Angi Morgan: The Final Touch

Thanks again SCWW for allowing me to participate on your BLOG. I was actually scheduled to post last week, but had my final edits to finish.

Wow. FINAL EDITS. That’s right. My obligation to HILL COUNTRY HOLDUP is complete. Well, as far as being able to change the words or correct mistakes.

A chapter-mate read my Crazy Copy Edits and it scared her to death. Sorry ‘bout that. It really was a more than crazy week in my life. Final edits came with much more time for reading. They were very calm, actually, and only consisted of sixteen changes. Most were extremely minor. A few were one-word consistency problems I didn’t catch in copy edits. And one mistake was new copy not making it into the final version.

A consistency problem was literally changing step to swing. I had moved a conversation from the back yard steps, to a back yard swing.
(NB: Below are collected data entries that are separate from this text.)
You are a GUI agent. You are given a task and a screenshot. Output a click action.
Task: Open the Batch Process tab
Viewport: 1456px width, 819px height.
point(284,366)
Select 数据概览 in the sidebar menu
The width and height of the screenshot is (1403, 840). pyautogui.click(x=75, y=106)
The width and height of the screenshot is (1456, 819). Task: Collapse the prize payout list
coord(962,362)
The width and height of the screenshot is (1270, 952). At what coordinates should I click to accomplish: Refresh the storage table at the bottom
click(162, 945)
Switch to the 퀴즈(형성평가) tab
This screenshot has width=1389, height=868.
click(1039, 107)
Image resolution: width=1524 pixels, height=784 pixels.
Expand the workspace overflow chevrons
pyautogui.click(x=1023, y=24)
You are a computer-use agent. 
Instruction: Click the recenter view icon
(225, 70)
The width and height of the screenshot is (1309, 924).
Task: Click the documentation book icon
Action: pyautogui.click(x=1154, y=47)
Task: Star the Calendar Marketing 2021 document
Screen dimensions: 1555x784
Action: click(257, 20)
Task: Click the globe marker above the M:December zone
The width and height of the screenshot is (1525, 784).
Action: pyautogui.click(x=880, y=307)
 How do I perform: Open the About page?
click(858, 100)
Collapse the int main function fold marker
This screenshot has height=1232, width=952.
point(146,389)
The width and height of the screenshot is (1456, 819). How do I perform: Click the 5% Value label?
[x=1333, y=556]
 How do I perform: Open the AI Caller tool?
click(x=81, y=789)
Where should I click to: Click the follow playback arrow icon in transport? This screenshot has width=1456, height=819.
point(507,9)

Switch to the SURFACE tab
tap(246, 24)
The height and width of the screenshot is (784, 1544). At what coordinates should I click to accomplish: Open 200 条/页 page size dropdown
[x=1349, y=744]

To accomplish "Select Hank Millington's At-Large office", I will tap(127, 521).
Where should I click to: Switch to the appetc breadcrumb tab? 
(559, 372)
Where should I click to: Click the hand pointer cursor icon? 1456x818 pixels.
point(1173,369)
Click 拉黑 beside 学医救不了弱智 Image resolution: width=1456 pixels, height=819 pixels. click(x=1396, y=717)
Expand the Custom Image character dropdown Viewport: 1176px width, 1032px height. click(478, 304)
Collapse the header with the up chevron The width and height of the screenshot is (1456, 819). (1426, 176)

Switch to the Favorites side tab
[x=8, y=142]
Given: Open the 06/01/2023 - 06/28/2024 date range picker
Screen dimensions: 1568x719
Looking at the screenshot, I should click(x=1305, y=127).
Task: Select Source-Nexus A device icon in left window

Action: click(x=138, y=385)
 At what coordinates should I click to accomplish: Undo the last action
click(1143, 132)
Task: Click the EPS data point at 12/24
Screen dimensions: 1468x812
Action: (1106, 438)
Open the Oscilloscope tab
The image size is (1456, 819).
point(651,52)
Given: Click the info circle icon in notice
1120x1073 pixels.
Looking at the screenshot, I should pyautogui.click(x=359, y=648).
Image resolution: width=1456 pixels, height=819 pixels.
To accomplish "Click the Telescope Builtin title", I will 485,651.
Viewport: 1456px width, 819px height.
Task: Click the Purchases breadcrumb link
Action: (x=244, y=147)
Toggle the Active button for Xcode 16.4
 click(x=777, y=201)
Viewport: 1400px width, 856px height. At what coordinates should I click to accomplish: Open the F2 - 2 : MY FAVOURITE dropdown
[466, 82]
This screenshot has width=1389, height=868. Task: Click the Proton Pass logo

Little things like that got by me on the small printed version for copy edits. I think there were three or four total and they were missed by every person who read HHC before and after it was submitted. Keeping my fingers crossed that HHC is an exciting read and that’s the reason little mistakes will be overlooked.

My one missing line was an easy fix. Most of the page made sense as it was — but the editor had wanted just a little more explanation. So I was able to change an existing piece of dialogue to include part of the new dialogue.

You may be wondering about Copy Edits vs. Final Edits. Copy edits, you can still add a paragraph, or delete a paragraph when needed. At Harlequin, the pages come to me via USPS and literally are a COPY of the book being submitted for print. (A reduced copy, with plenty of margin space.) A Copy Editor has gone through the physical pages and made changes based on publisher style, corrected mis-used words, and checked spellings of odd things. For instance, I use a name from THE HITCHHIKER’S GUIDE TO THE GALAXY. They checked the spelling of that character. The editor also goes through the pages and makes notes, ask questions, wants clarification.

There may be a question regarding another portion of the story. For instance, the editor may want to know where a character picked up a cell phone. It may require the author to go back into the story and make a note for the editor that the characters bought a new cell phone on page 49.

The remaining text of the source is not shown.